Cultural studies, was first named New historicism by Stephen Greenblatt. Cultural studies “involves viewing and analyzing practically any recorded phenomenon, present or past, as a social text,” including phenomenon not usually considered text, with a tendency to seek out subjects not considered to be art traditionally. (1207)
Michel Foucault
- Twentieth-century French archaeologist, historian, and philosopher.
- Redefined the concept of history. History is neither real nor objective. Not real because we only see it through representations of it (history books). Not objective because it is written by a subject constituted by society, ruled by its discursive practices (methods of expression that are also methods of oppression, similar to the Marxist hegemony)
- History is NOT Linear (does not have a definite beginning, middle, and end).
- History is NOT Teleological (purposefully going forward toward some known end).
- Each culture/era has its own episteme (The perceptions of the nature of reality and the sets of the acceptable and unacceptable standards of behavior of a certain society in a certain period of history functioning within the society’s own discursive practices.)
Stephen Greenblatt
- Cultural anthropologist who stresses that “one needs to be immersed in a culture’s relationships to bring out a credible report of what events mean to their participants.” He calls this thick description.

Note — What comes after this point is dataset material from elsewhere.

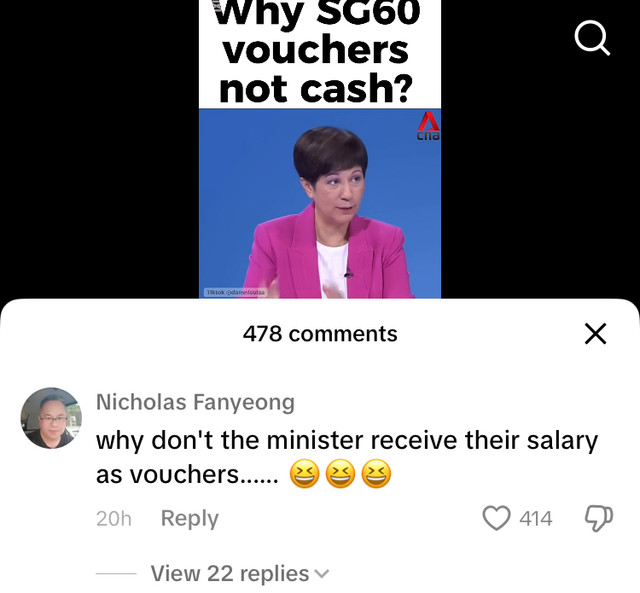The image size is (640, 593).
Task: Tap the video of the woman speaking
Action: coord(320,203)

- No observer of any culture can be objective, so anthropology, like history, cannot be a precise science. (1214)
- Author of "Improvisation and power", and Renaissance self- fashioning.

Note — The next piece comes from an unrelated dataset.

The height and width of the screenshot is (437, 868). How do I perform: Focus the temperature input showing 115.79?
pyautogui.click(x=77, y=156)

- He was not satisfied with what New Criticism provides.
- He wants to understand literature from a historical perspective.
New historicism is not a theory but a set of practices (1205)
Derives from:
1. Foucault’s notion that “texts within a particular period are linked by a specific episteme.
2. Geertz’ notion that all cultures “operate through symbolic representation and ritual enactment of conflict.
3. White’s notion that tropes used by writers can guide us to the way historians think and to the fact that representations of the past are filtered through language.
4. Bourdieu and Certeau’s notion that “the structure of learned professions alters the way knowledge and the power associated with it are originated and distributed.” (1206)
New historicism is a method based on the parallel reading of literary and non-literary texts, usually of the same historical period, in which the literary and non-literary texts are given equal weight and constantly inform of interrogate each other.
New historicism is interested in history as represented and recorded in written documents, in history-as-text. Historical events as such are seen as irrecoverably lost.
- The beginning of new Historicism dates to 1979-1980.
- The flowers of cultural study can be divided into two main branches
- Culture Materialism – British branch
- New Historicism – American branch
- New Historicism seeks to move beyond aporia (undecidability) rather than assert that a text has many possible meaning.
- They redefined the meaning of a text.
- New Historicism is concerned with culture, history, and literature.